Australia's Federal Court has ordered that five websites be blocked from access in Australia. The Federal Court has ordered internet companies to block five copyright-infringing websites, including torrent website The Pirate Bay. Internet companies now have 15 business days to implement the blocks. The Federal Court has allowed internet service providers (ISPs) to choose the method of blocking.

The ATO has suffered a major data storage failure, although early reports of 1PB of lost data have been rebuffed. The ATO started experiencing problems on Monday, after both its primary and back-up storage systems crashed. As a result, data was corrupted and — after lengthy troubleshooting — had to be restored from other back-up sources.

Yahoo meanwhile have disclosed that one billion user accounts have had their details leaked in August 2013. “The stolen user account information may have included names, email addresses, telephone numbers, dates of birth, hashed passwords (using MD5) and, in some cases, encrypted or unencrypted security questions and answers,” Lord added.

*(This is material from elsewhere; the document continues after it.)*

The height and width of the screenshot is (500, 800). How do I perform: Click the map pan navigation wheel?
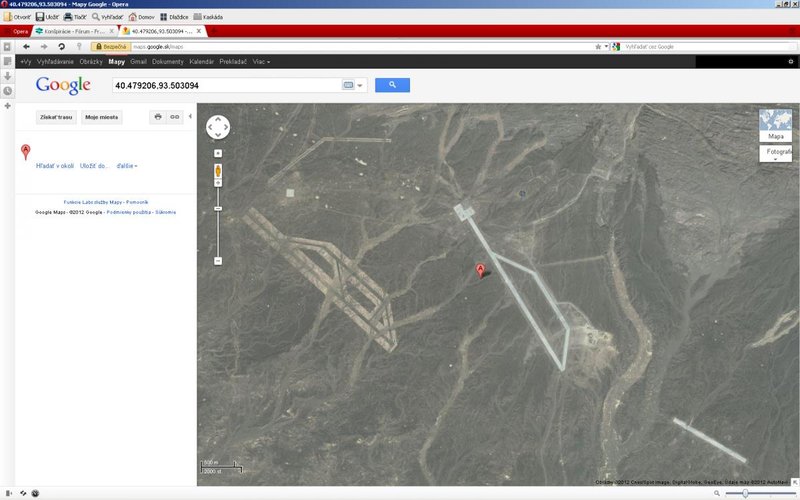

Tweaktown have a quick guide to upgrading the storage in an Xbox One. I have always loved hacking, not the hacking that gets you into people's systems undetected to play spy games, but the kind that has you modifying things like game consoles to accept copies of game discs you backed up or in the case of the original Xbox, taking the internal 10GB HDD and replacing that with a 300GB drive and then taking things further by installing every game you own on that drive, so you never need the discs again.

I am still very skeptical about the practicalities of drone deliveries, and it's surely not coincidental that Amazon have a new drone delivery breakthrough or announcement in the leadup to Christmas each year, but here we are again: they've completed their first drone delivery to a customer. It's already been three years since Amazon first revealed its somewhat audacious plan to make deliveries by drone. But the company is quite serious about this, and today it is announcing that it complete the first Amazon Prime Air drone-powered delivery. The company recently launched a trial in Cambridge, England -- and on December 7th, Amazon completed its first drone-powered delivery. It took 13 minutes from order to delivery, with the drone departing a custom-built fulfillment center nearby.